Despite Judge Ponsor’s observation that a courtroom is no place for what he called matters of “aesthetic ideology,” the legal arguments did raise interesting questions about the status of works of art vis-à-vis their creators. A big question centered on who ultimately controls a collaborative work of art. Ponsor clearly didn’t think the issue was as simple as many in the art world believed. In accepting Mass MoCA’s patronage and financial partnership, rather than following the more traditional route of completing the work in his studio at his own expense and sending it or selling it to the museum, Büchel surely realized that the budget (even if never precisely specified, as he claimed) was not unlimited and that the museum’s needs and preferences couldn’t be ignored altogether. Both artist and museum had moved, uncertainly and apparently (as the judge noted) without a sufficiently well-framed contract, into an area more familiar in such arts of collaboration and compromise as movies and architecture. We all know that there’s a difference between the director’s cut and the version shown in the theaters, or, more concretely, between Daniel Libeskind’s original design for the Freedom Tower and what’s actually going up at the World Trade Center site.

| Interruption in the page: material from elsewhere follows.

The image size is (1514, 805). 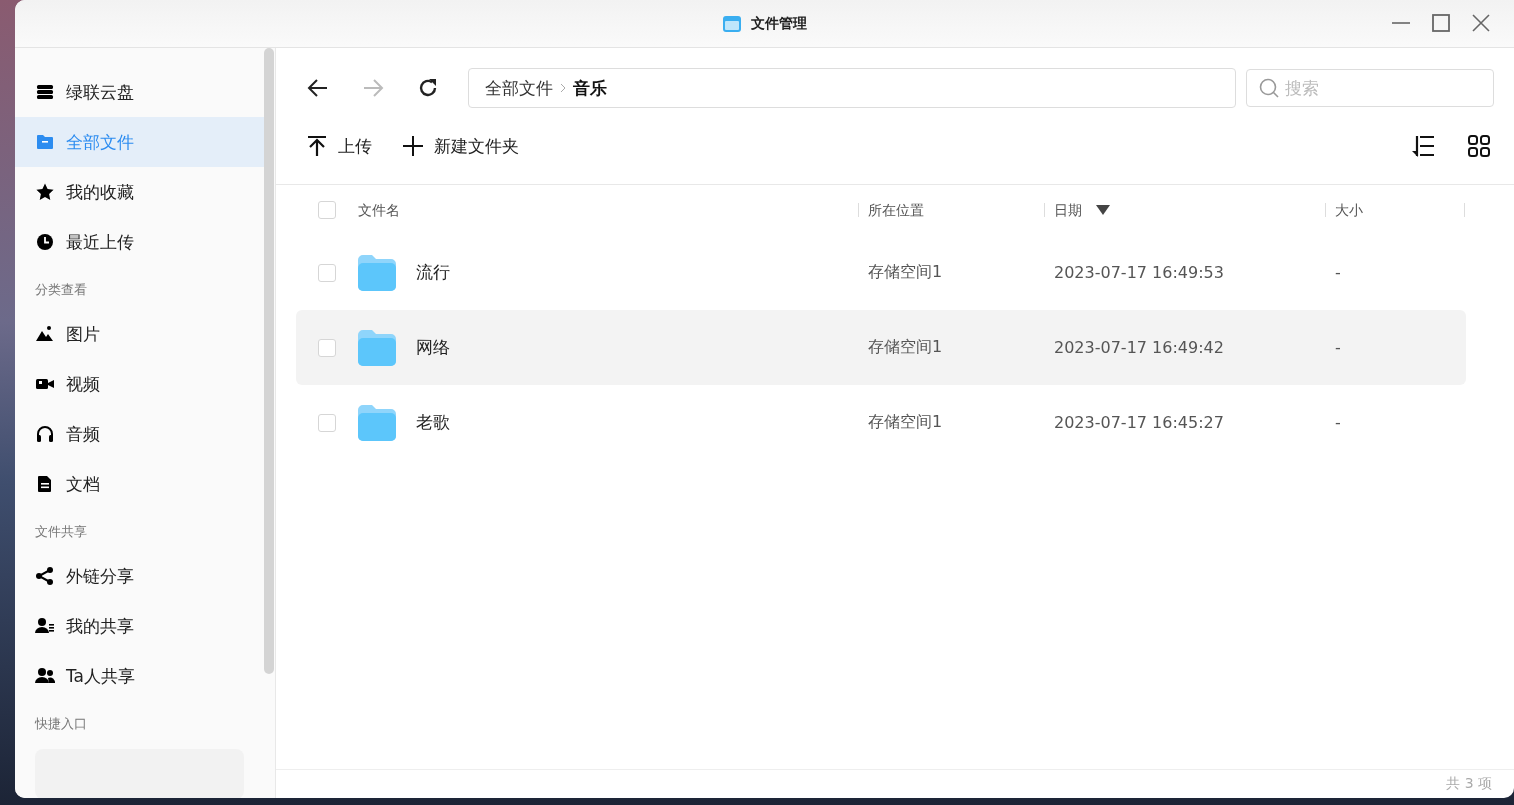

Another aesthetic question hinges on the nature of the work that Büchel makes, “fictitious yet highly believable environments,” as the Los Angeles Contemporary Exhibitions put it, that are “carefully constructed so that the institutional framework of the art museum and all reference to the gallery context are removed.” The title of the work, Training Ground for Democracy, was meant to be ironic, in a safe, anti-American way. But the irony has played out in ways the artist and museum couldn’t have foreseen. For an artist like Büchel, of the “where-does-art-end-and-reality-begin” variety, the formal courtroom in Springfield seemed a bizarre extension of the shrouded installation at Mass MoCA. Judge Ponsor wondered aloud whether the work had expanded to include his own courtroom. In its own blog, Mass MoCA denied that it had worked under the premise that the stalemate itself was “some sort of big ruse, or a work of conceptual art presented in the form of a legal quagmire.”
In the end, Judge Ponsor ruled from the bench in favor of Mass MoCA, determining that exhibiting the unfinished work, with a suitable disclaimer acknowledging that it did not represent the artist’s original intent, constituted neither a violation of VARA nor a distortion of the work itself. The museum, with other plans for Building 5, has yet to decide whether and for how long to show it. Büchel’s lawyers, meanwhile, have filed an appeal. In his very public controversy with a generous, if (as Ponsor noted) somewhat naive, museum, Büchel has received some training in how cultural institutions and artists are forced to work together in a democratic society. And, come to think of it, isn’t a well-run courtroom a pretty good example of a training ground for democracy?